Okuldan ilk çıktığımda hafif yağan yağmur yavaş yavaş şiddetli bir hale dönüşmeye başlamıştı. Kitabın da artık fayda etmeyeceğini anladığımdan başımdan çektim. Öfkem git gide artarken kampüsün içindeki kafelerden bir tanesine gitmeye karar verdim. Kafeye girdiğim vakit, insanların kapıdan girene bakma adetlerinden nasibimi aldım. Hepsine pis pis baktıktan sonra da kasaya yöneldim. “Bir filtre kahve alabilir miyim?” dedim. “Hangi boy olsun?” dedi kasadaki genç. “Ver işte bir tane.” dedim. Bunu dedikten sonra da bir soluk verme sesi duydum ondan. “Sade mi olsun sütlü mü?” diye sordu bu seferde. “Ver işte bir tane.” dedim. “Arkadaşım dalga mı geçiyorsun gece gece?” dedi. “Kahveyi veriyor musun vermiyor musun?” diye sordum. Gitti ve bir kahve yaptı bana. Adım kadar eminim ki hayatında yaptığı en sert kahveydi. O, onunla uğraştığımı sanmıştı. Halbuki o an, onun benim için seçeceği kahveyi merak etmiştim. Yani birisi yönlendirmeden ne tür bir şey çıkaracaktı ortaya, tek merak ettiğim şey buydu. Sonuç ise muhteşemdi. Hayatımda içtiğim en sert ve en güzel kahveydi.

Kahve bitti. Yaktığım sigara bitti. Köpeği sevmem bitti. Ayakkabı bağcıklarını bağlamam da bitti. Artık yola hazırdım. Zaten az bir mesafe kalmıştı. Yalnız eve uğramadan önce pastaneye uğramam gerekliydi. Zira ev arkadaşım gelirken kendisine pasta almamı rica etmişti. O yüzden son bir kez daha rotamı değiştirdim. (Son bir kez derken yanlış anlaşılmasın. O gece için sondu.)

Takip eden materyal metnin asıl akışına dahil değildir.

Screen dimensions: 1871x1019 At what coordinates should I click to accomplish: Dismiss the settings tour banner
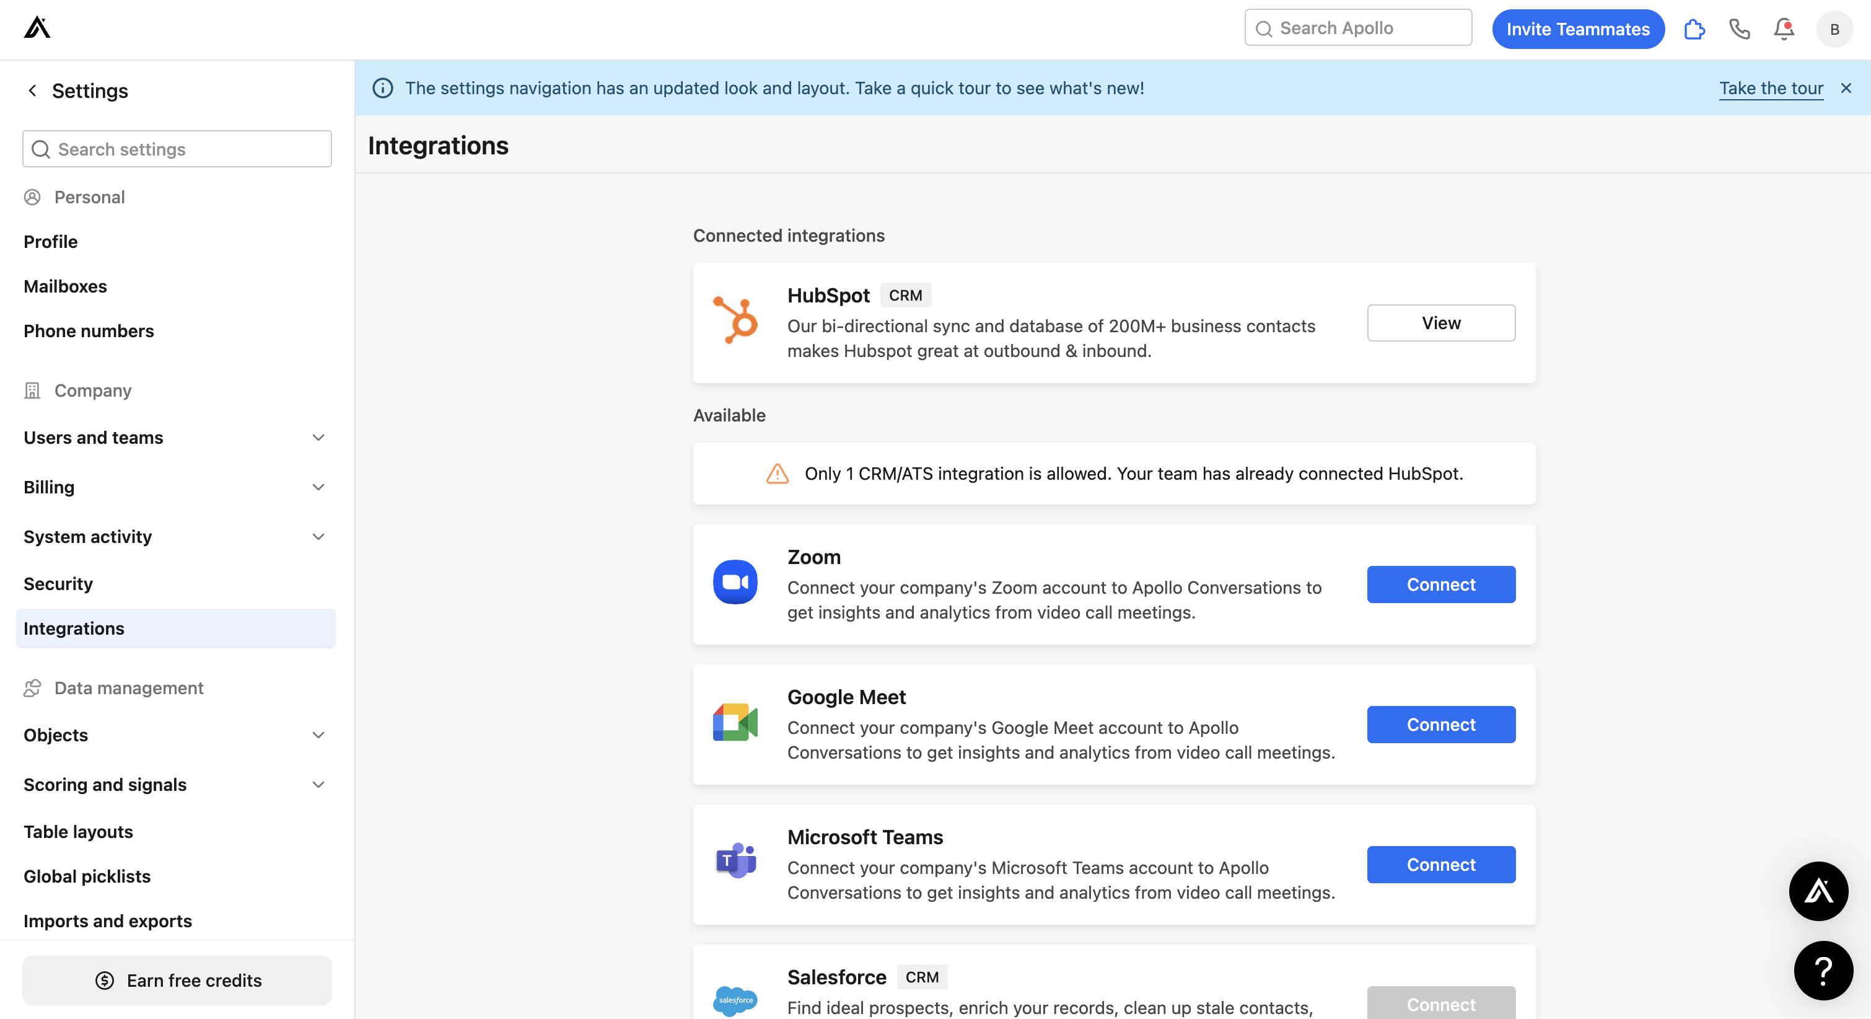pyautogui.click(x=1846, y=88)
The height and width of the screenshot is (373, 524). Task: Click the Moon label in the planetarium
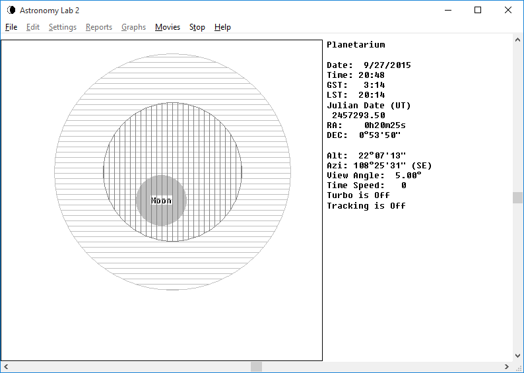[x=161, y=201]
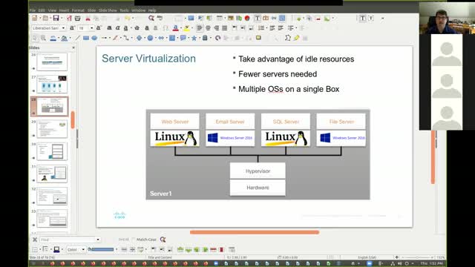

Pastaneye vardığım vakit ise gecenin son sürprizi ile karşılaştım. Eski bir dostum o pastanede çalışmaya başlamıştı. İstifimi hiç bozmadan bir pasta istediğimi söyledim. Gözümün önündeki vitrinde bir tane beğendim. O ise arka tarafa gidip aynı pastadan getirdi. Normalde bunu neden yaptığını sorardım ama sonuçta ben yemeyecektim. O yüzden üzerinde çok durmadım.

***

Maraton bitmişti.

Artık evdeydim. Kapıda ev arkadaşım beni güler yüzüyle karşıladı. Harikulade bir adamdı ve iyi insanları hak ediyordu. O yüzden ben de ona sürekli iyi davranmaya çalışıyordum. “Eee anlat bakalım. Bugün kaç dersin vardı ve neler öğrendin? diye bir soru yöneltti bana içeri girer girmez.

“Dört ders vardı. Hepsinden de çok şey öğrendim.” dedim. “Birinci dersten; bu hayatta plan yapmamak gerektiğini öğrendim. İkinci dersten; her geçen gün insanlara olan tahammülümün daha fazla azaldığını öğrendim. Üçüncü dersten; insanları yönlendirmeden, onları doğal akışlarına bırakırsan harika şeyler çıkarabileceklerini öğrendim. Dördüncü ve son dersten;  hayatın, biz her ne kadar dinlenmek istesek de akışına devam ettiğini öğrendim”.